Sheesh, Saturday he had two game tying hits, including home run #696. Then Sunday he comes up in the ninth to hit what was essentially a game winning home run, #697 (it put the Cardinals ahead 3-2 at the time but they ended up winning 4-3, so I don’t know if it’s technically the game winner).
Good for him — I hope he keeps going, but it’s still not a given until he does it. Home runs have a tendency to come in bunches and then go away for a while.
One other thing whilst we’re on the topic of major league baseball.
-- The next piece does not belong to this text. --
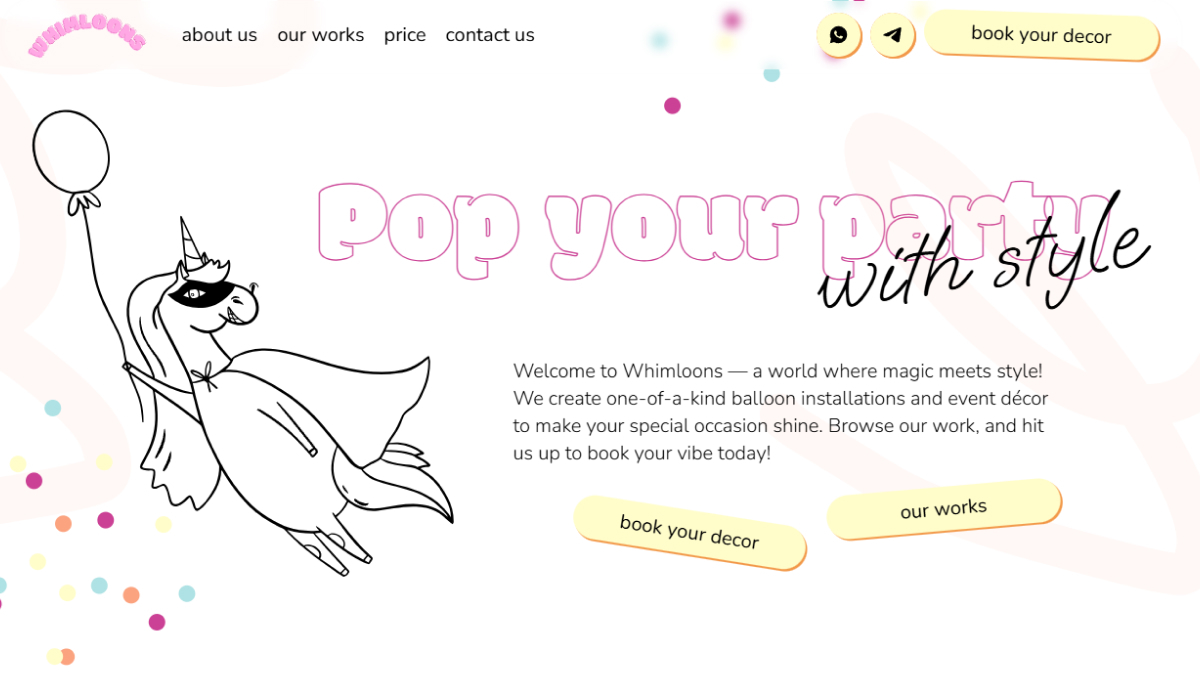Open the contact us navigation link

click(x=490, y=35)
I’ve been listening to the Rangers all summer and one of the things that has struck me is the number of ads for betting on baseball. I’ve always agreed with Pete Rose’s ban, but this is a slap in the face to that policy. I assume other sports have similar stories, although I don’t know for sure. And, to be sure, I think baseball was perhaps always the most strict of the professional leagues.
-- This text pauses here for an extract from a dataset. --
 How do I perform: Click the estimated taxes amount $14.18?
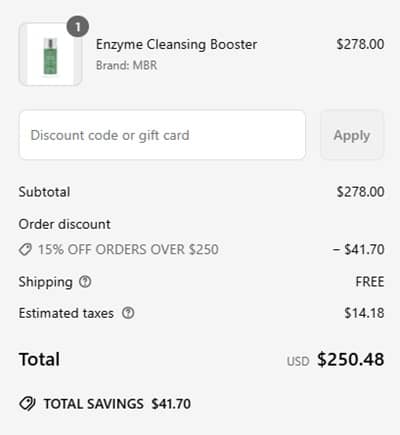coord(364,313)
Money trumps all, here as elsewhere.
Baseball is a game of getting a slight edge over the opponent, and an improvement of 1 out of 70 sounds like the exact thing we should be seeing in the game. Just leave the rules alone.
What if baseball institutes all these changes — and the fans they hope to attract don’t actually flock to the game? That strikes me as the most likely outcome. It also strikes me that the increased preference for basketball and football over baseball among emerging and international fan bases is more a matter of culture than of the number of runs scored or the time it takes to play a game. When, say, Juan Soto is as big a national icon as, say, Giannis A., then maybe. But until then, I think the changes are futile, a typical case of “do something!” regardless of whether that something will actually help.
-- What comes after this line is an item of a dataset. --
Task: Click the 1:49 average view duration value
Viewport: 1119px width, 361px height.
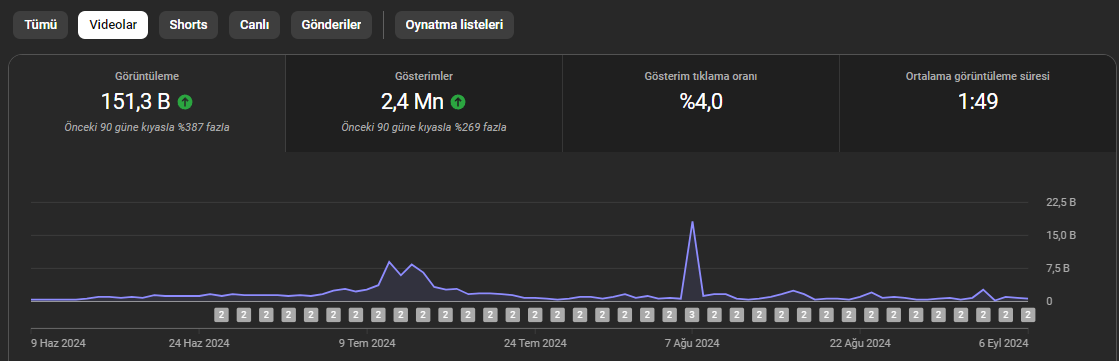Action: point(978,102)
I think you are likely correct.
It seems to me that baseball fandom has tended to be passed down from generation to generation. It also perhaps depends more from the dedicated fan than is necessarily true of football, I think. The reason for that has a lot to do with TV — football is broadcast nationally, baseball regionally. Baseball also depends a lot more on radio and on fans actually coming out to the ballpark, day after day, week after week.
MLB can have a healthy business model that is very dissimilar to that of the NFL, even though the overall nation-wide revenues are similar.
I am sorry to disappoint the commish, but I don’t think anything he can do will miraculously transform baseball into a fast paced game with non-stop action. Tinkering with some of the fundamentals (yes, I’m looking at the extra inning zombie runners) will do little to entrance new fans but can outrage its faithful followers. I could be wrong, but I don’t think that’s a winning approach.
I can’t say I’m sorry to see the shift go away, but I was never offended by it. It simply disappoints me that major league baseball players — world class athletes — have done nothing but whine about it, when they have it in their hands (and bats) to stop their opponents from using it. That’s on them.